Abstract

Introduction: Birthing Centers (BC) are increasingly accepted worldwide as an alternate low cost place of birth. The concept is especially relevant for developing countries with limited resources and constraints regarding availability of specialists and hospital beds. The various studies have concluded that when proper risk analyses are conducted and referral rules followed, there is no evidence of increased maternal or perinatal risk at BC compared to standard hospital deliveries. 
 Materials and Methods: This was a prospective, observational and comparative hospital based study done at Paropakar Maternity and Women’s Hospital (PMWH),Kathmandu. The study was conducted on pregnant women without any known risk factors for complications who were admitted in BC and labor ward (LW) for delivery.

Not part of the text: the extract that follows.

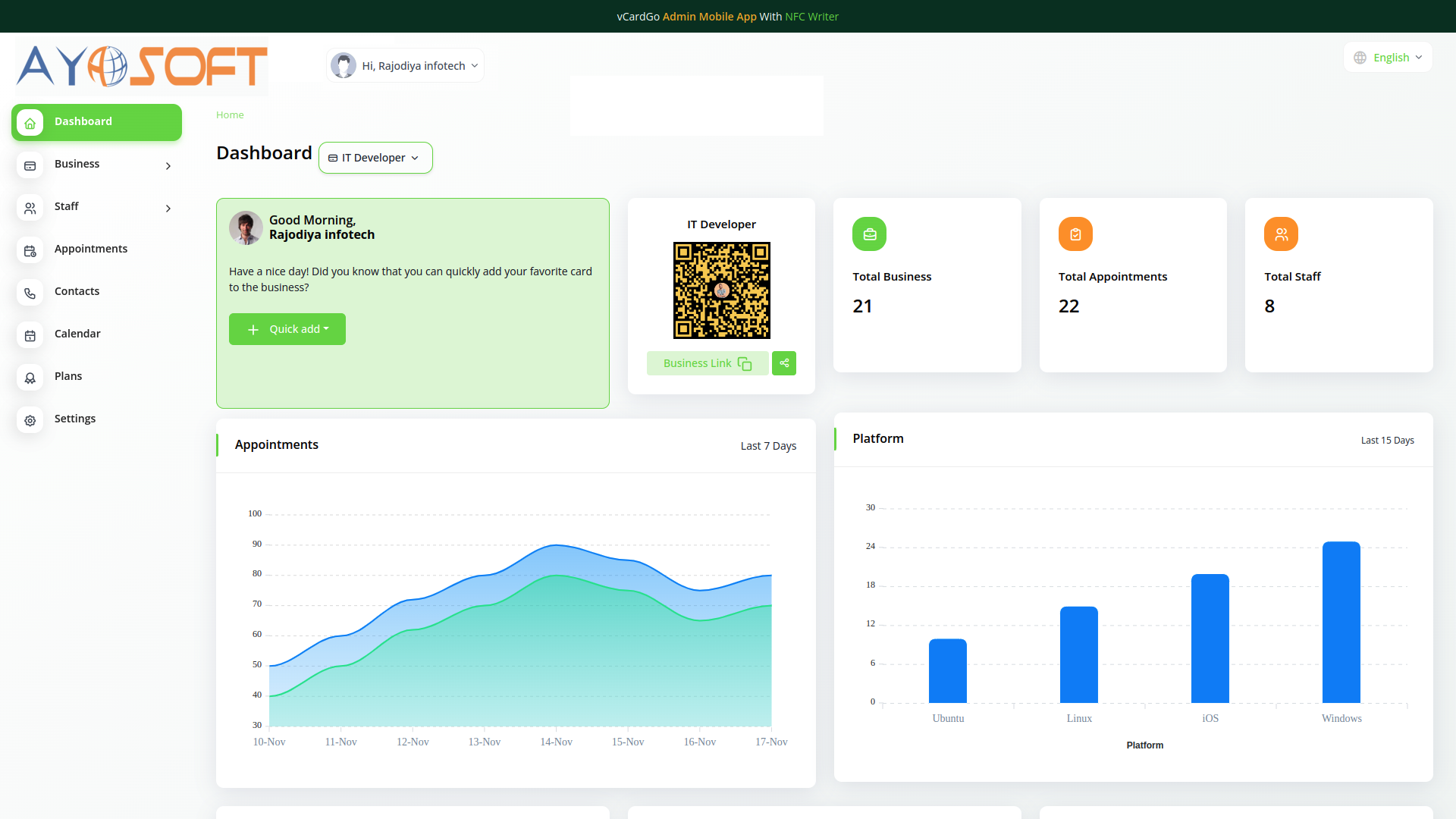
Task: Click the Total Staff people icon
Action: pos(1281,234)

Details on mode of delivery, genital tract status, Postpartum hemorrhage (PPH) and neonatal outcomes were collected. Descriptive data analysis was done using SPSS. 
 Results: Out of 5132 deliveries, 25.3% had no known risk factor and hence were eligible for study; no statistically significant difference was observed between BC & LW in relation to mode of delivery, perineal trauma, PPH and neonatal outcomes; however, practice of episiotomy was significantly less frequent in BC. 
 Conclusion: When proper risk analyses are conducted and referral rules followed, there is no evidence of adverse obstetrics outcome at BC as compared to standard hospital deliveries. Triaging of low risk pregnancy to a BC is a viable strategy, especially in a resource poor country. This lessens the burden in standard maternity unit so that specialists will be able to provide a quality care to high risk pregnancies.